The elements 113, 115, 117 and 118, discovered by scientists in Japan, Russia and the United States are the first to be added to the table since 2011, when elements 114 and 116 were added. Russian chemist Dmitri Mendeleev produced the first true iteration of the table in 1869.
The Japanese research team was granted the right to name new element 113, the first on the periodic table to be named by Asian scientists, the team’s institute said last week.
Japan’s Riken Institute said a team led by Kosuke Morita was awarded the rights from global scientific bodies — the International Union of Pure and Applied Chemistry (IUPAC) and the International Union of Pure and Applied Physics (IUPAP) — after successfully creating the new synthetic element three times from 2004 to 2012.
It is the first element on the periodic table to be discovered and named by Asian scientists, Riken said.
Synthetic elements do not occur naturally on Earth and are produced artificially through experiments.

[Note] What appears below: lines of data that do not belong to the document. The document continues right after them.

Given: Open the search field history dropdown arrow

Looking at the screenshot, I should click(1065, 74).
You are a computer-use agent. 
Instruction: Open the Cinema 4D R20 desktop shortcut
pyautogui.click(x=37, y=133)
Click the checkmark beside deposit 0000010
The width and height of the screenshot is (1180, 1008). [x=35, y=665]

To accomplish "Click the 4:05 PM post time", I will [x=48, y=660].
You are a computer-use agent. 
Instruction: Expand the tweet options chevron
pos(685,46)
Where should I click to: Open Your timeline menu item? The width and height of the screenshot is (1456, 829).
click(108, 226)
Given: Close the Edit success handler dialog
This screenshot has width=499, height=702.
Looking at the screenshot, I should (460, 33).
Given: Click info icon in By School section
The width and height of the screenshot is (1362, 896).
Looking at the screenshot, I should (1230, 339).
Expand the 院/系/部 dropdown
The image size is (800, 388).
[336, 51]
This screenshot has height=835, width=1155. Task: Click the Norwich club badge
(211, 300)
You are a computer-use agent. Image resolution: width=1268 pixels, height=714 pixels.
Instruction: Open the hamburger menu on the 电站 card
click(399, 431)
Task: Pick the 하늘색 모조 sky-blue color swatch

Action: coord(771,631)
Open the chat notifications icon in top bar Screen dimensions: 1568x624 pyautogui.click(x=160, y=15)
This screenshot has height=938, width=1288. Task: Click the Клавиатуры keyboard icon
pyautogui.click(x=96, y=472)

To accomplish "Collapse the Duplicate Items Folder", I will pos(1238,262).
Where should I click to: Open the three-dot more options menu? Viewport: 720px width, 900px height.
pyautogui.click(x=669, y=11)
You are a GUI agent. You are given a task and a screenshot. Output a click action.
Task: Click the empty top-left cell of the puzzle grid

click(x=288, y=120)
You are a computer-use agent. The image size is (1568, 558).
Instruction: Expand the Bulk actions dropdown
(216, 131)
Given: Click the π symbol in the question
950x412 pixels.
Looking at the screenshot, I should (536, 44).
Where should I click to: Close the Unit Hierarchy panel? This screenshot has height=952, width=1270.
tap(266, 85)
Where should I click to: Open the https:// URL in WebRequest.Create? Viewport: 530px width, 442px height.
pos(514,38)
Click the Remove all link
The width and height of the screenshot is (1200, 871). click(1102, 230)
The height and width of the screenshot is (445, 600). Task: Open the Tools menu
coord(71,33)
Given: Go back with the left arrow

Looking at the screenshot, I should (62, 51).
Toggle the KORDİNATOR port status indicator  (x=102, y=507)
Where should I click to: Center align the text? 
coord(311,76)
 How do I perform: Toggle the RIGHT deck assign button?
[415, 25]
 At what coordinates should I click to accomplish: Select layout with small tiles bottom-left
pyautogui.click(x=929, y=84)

A release on IUPAC’s website confirmed the accomplishment.
“Several studies published from 2004 to 2012 have been construed as sufficient to ratify the discovery and priority,” it said.
The name has yet to be decided, but Riken said that Morita will propose one in 2016. The three remaining elements, 115, 117, and 118 – known temporarily as ununpentium (Uup), ununseptium (Uus), and ununoctium (Uuo), respectively – will also get new names.
“The chemistry community is eager to see its most cherished table finally being completed down to the seventh row,” Jan Reedijk, president of the Inorganic Chemistry Division of IUPAC, said last week.